** Opening GIVEN ENTRIES block **
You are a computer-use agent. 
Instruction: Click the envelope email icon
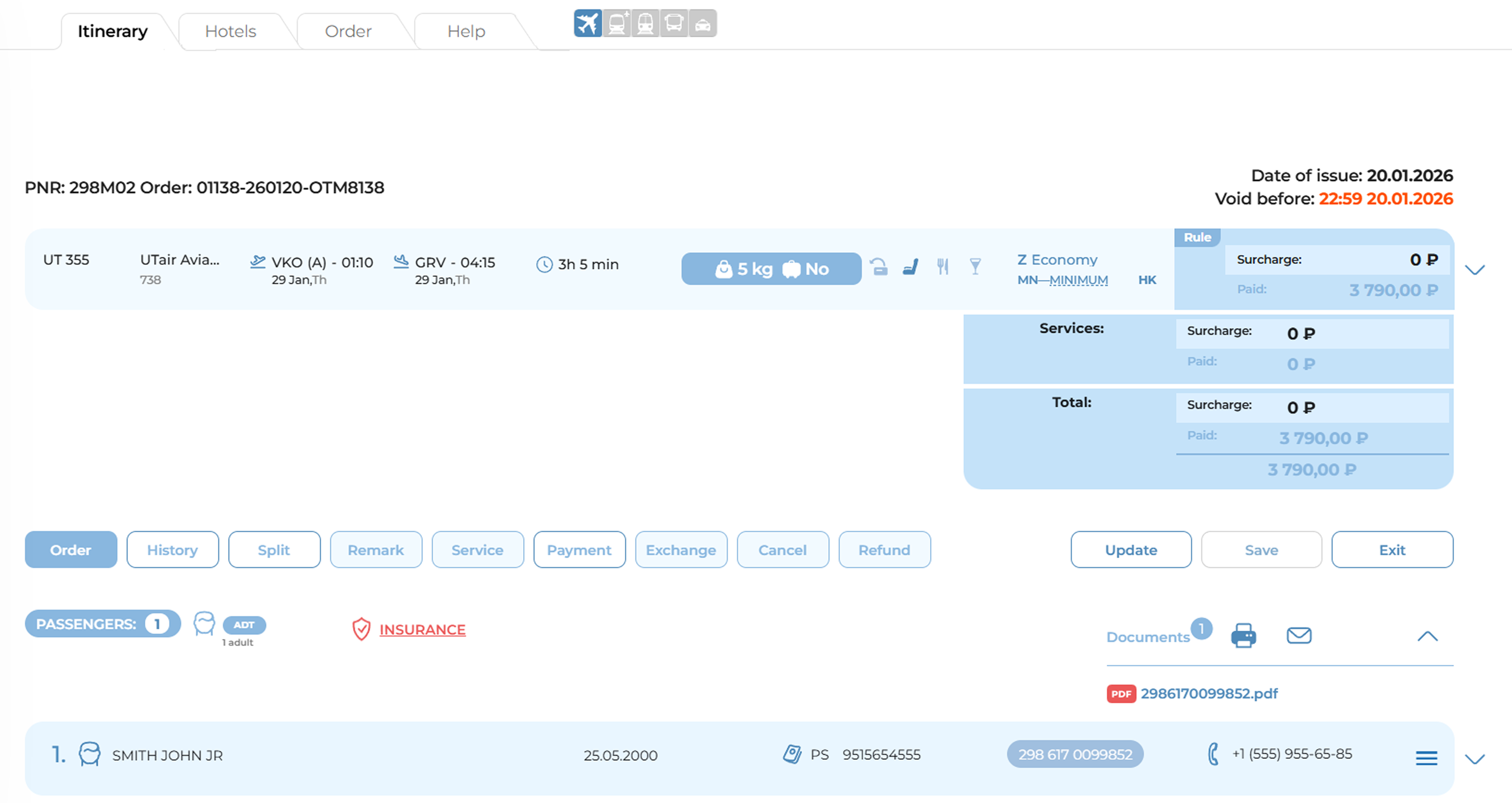tap(1298, 636)
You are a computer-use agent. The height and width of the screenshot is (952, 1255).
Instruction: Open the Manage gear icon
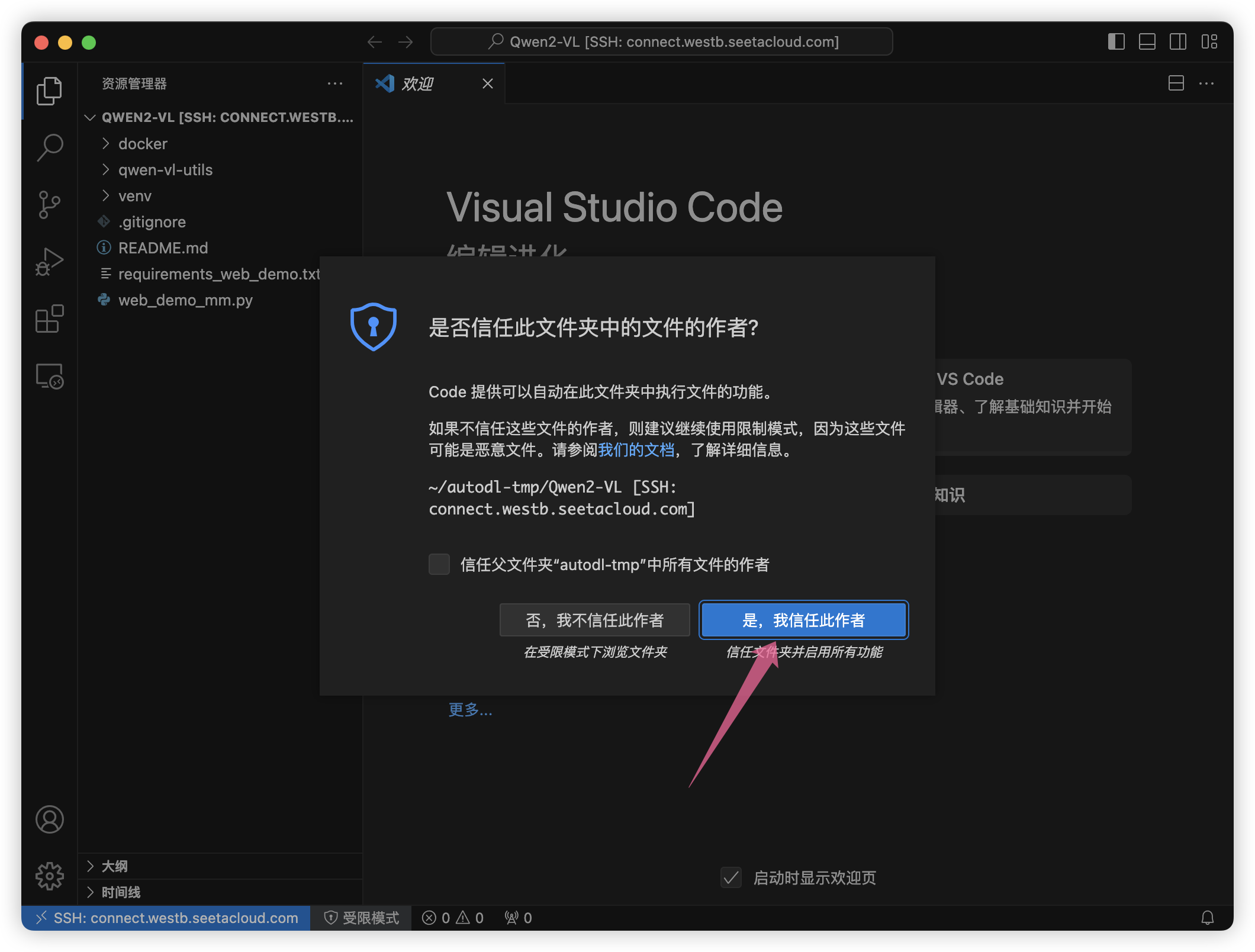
** Closing GIVEN ENTRIES block **
**WORK ORDER**: With the pictures removed, repeat the listing above exactly as it stands.

**RESULT BELOW**:
You are a computer-use agent. 
Instruction: Click the envelope email icon
tap(1298, 636)
You are a computer-use agent. The height and width of the screenshot is (952, 1255).
Instruction: Open the Manage gear icon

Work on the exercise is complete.